Myocardial ischemia is a core pathological mechanism
in diverse
fatal diseases and can be triggered by multiple factors. Diagnosing
early myocardial ischemia (EMI) caused by nontraditional factors (e.g.,
drugs or stress) remains challenging due to subtle histological changes
and limited clinical awareness. Label-free infrared spectroscopic
imaging of myocardial tissue enables the revelation of convergent
ischemic signatures across diverse etiologies. Here, we present an
artificial intelligence (AI)-based analytical strategy to investigate
the molecular mechanisms underlying EMI, enabling effective diagnosis
of myocardial ischemia triggered by multiple factors. The artificial
neural network (ANN) model developed using infrared spectroscopic
data enabled accurate diagnosis of EMI caused by traditional factors,
such as obstructive coronary artery disease. The accuracy, precision,
sensitivity, and the area under the curve (AUC) were 97.45%, 99.82%,
95.24%, and 0.9993, respectively. For the first time, the model’s
precise diagnostic capabilities were extended to nontraditional forms
of ischemia, including drug-induced Kounis Syndrome (KS) and stress-induced
Takotsubo Syndrome (TTS), with prediction scores greater than 84%.

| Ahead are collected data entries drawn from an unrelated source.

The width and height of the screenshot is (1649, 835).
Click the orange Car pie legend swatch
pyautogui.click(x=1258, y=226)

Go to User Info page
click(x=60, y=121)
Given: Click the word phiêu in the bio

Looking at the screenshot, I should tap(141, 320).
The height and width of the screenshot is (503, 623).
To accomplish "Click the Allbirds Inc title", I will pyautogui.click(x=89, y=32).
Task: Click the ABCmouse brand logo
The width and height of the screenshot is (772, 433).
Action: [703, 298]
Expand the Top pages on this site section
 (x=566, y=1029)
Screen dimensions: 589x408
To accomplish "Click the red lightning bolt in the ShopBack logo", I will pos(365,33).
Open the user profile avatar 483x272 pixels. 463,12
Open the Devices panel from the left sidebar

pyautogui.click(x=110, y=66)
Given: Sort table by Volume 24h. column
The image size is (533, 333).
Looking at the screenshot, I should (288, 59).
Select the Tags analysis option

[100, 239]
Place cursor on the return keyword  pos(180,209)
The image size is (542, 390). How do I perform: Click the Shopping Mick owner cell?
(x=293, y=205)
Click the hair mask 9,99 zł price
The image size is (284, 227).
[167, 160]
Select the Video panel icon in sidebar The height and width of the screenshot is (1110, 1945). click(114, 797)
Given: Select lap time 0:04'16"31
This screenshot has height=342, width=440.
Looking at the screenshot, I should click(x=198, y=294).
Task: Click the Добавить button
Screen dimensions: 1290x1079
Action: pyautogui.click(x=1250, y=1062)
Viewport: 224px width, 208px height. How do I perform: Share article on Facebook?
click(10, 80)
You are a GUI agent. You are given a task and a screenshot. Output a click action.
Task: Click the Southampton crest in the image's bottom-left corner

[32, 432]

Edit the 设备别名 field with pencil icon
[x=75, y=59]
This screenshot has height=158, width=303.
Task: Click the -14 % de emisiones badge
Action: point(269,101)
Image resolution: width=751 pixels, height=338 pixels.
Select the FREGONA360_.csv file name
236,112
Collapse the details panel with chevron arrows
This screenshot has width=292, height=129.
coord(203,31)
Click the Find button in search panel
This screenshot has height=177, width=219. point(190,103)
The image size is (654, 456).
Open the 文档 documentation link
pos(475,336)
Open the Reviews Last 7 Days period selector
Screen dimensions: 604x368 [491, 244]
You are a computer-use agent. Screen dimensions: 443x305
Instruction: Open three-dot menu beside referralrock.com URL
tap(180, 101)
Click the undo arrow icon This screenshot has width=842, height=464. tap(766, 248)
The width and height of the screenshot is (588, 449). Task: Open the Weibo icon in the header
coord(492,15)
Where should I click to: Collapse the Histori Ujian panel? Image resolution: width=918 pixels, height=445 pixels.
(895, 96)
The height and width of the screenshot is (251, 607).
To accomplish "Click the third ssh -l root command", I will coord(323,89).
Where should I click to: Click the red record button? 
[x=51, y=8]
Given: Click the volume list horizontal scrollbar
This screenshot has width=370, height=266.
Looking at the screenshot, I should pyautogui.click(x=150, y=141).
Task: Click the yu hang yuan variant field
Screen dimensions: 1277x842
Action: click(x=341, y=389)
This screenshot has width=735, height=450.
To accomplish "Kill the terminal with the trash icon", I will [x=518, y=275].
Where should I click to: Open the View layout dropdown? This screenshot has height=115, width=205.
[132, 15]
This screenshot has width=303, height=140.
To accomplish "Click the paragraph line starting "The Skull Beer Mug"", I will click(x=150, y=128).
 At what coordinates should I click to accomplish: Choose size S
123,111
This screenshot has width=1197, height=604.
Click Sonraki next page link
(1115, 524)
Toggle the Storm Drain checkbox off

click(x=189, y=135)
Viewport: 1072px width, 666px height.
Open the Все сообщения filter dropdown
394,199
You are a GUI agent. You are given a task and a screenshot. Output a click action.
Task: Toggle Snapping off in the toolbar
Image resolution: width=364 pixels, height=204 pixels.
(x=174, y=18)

This etiology-agnostic strategy captures trigger-independent biomolecular
signatures, overcomes the limitations of conventional histology, and
enables diagnosis of a broader range of ischemic diseases. Our method
highlights the potential of spectral histopathology with AI in diagnosing
diverse diseases with similar pathological features, not only providing
valuable insights into the application of AI in data analysis but
also demonstrating distinctive advantages of infrared spectroscopic
imaging in mechanistic investigations and disease diagnosis, thereby
greatly advancing the field of spectral histopathological analysis.